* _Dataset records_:
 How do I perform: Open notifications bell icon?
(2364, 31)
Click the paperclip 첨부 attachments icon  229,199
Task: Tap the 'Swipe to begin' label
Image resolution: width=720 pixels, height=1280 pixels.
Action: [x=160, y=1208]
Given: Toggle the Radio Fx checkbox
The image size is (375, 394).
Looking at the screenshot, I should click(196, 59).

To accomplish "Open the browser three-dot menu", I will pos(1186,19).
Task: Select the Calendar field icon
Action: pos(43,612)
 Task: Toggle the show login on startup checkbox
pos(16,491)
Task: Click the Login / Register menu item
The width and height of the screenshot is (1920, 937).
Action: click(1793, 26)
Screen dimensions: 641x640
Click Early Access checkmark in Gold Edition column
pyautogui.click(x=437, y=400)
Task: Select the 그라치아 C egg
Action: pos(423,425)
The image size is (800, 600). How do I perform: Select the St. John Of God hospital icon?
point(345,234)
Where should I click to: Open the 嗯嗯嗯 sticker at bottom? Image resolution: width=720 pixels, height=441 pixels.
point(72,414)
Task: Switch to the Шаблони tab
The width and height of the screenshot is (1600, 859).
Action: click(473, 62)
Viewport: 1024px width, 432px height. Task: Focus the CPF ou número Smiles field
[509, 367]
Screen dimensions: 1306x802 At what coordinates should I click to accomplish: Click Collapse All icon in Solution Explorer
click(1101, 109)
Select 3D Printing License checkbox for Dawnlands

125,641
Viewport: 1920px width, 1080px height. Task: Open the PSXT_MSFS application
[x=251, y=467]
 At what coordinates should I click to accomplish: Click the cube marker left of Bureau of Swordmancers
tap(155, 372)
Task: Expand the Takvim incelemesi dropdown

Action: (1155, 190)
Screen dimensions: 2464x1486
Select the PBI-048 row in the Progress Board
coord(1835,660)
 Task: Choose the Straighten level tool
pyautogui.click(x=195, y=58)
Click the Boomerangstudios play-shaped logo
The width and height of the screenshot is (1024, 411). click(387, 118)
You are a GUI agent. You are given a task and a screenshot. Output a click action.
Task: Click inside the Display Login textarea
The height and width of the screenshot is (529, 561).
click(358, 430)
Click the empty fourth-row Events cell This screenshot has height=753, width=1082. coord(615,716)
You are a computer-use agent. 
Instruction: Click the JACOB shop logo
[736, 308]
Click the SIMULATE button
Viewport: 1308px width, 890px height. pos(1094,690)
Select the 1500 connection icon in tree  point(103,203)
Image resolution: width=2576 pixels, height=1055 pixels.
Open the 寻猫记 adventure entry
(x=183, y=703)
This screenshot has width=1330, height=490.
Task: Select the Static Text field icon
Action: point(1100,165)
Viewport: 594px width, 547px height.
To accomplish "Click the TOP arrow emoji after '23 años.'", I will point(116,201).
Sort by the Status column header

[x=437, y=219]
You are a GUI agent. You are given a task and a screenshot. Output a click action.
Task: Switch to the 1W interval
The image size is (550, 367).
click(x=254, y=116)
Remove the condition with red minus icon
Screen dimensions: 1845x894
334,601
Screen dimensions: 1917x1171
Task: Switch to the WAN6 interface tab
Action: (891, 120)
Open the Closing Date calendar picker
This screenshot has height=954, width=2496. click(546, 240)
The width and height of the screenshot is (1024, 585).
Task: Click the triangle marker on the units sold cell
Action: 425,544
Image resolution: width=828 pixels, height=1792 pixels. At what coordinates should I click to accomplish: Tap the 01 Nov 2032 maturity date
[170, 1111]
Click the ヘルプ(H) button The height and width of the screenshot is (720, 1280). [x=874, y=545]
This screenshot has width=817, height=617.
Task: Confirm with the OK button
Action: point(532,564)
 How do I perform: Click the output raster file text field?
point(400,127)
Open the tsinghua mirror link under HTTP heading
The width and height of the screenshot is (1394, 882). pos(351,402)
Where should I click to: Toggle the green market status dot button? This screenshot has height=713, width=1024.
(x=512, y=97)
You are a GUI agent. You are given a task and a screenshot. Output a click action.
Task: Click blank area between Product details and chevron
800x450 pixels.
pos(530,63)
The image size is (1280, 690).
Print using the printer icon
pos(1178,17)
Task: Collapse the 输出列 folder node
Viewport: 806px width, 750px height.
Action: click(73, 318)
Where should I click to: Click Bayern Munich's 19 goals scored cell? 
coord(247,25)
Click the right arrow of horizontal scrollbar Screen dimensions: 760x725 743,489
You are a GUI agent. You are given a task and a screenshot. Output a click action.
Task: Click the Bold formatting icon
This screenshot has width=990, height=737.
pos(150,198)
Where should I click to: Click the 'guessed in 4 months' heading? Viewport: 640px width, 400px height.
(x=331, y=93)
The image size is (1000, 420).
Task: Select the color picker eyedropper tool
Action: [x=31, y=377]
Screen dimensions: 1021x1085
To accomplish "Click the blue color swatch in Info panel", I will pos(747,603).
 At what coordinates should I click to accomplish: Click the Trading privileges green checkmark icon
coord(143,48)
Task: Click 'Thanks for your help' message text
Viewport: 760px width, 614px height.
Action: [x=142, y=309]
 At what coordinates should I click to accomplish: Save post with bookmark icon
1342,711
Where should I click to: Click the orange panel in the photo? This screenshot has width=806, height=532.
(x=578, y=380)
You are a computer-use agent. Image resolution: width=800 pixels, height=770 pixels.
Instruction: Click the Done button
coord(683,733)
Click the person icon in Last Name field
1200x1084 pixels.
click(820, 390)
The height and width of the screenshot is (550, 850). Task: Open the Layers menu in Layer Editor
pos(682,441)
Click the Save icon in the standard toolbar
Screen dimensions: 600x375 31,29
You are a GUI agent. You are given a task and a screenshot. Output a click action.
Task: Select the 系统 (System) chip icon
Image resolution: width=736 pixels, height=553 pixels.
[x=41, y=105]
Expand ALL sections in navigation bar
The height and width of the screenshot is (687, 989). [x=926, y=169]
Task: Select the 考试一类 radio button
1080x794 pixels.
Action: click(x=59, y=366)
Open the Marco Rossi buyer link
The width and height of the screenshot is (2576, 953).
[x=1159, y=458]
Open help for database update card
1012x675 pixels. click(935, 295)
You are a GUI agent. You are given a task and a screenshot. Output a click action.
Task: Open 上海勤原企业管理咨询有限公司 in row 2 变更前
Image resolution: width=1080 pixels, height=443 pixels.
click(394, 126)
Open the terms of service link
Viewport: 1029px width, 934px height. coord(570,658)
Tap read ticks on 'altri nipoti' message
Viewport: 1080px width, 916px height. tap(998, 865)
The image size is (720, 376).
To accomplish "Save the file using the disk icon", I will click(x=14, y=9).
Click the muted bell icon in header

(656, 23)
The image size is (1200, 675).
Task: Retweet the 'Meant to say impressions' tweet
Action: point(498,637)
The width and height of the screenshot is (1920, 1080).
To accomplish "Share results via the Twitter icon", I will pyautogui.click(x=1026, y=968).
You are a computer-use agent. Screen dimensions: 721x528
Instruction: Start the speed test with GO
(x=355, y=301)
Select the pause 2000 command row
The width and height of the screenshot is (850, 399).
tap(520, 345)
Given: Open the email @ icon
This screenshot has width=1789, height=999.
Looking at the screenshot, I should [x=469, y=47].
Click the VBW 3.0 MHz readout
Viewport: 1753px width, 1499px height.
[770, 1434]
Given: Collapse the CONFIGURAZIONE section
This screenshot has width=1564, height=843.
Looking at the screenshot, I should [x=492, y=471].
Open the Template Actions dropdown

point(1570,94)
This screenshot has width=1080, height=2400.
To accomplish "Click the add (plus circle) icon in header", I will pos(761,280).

* _Brief_: Lines holding "computer": count them across the data and reply with the number alone.

* _Exercise result_: 3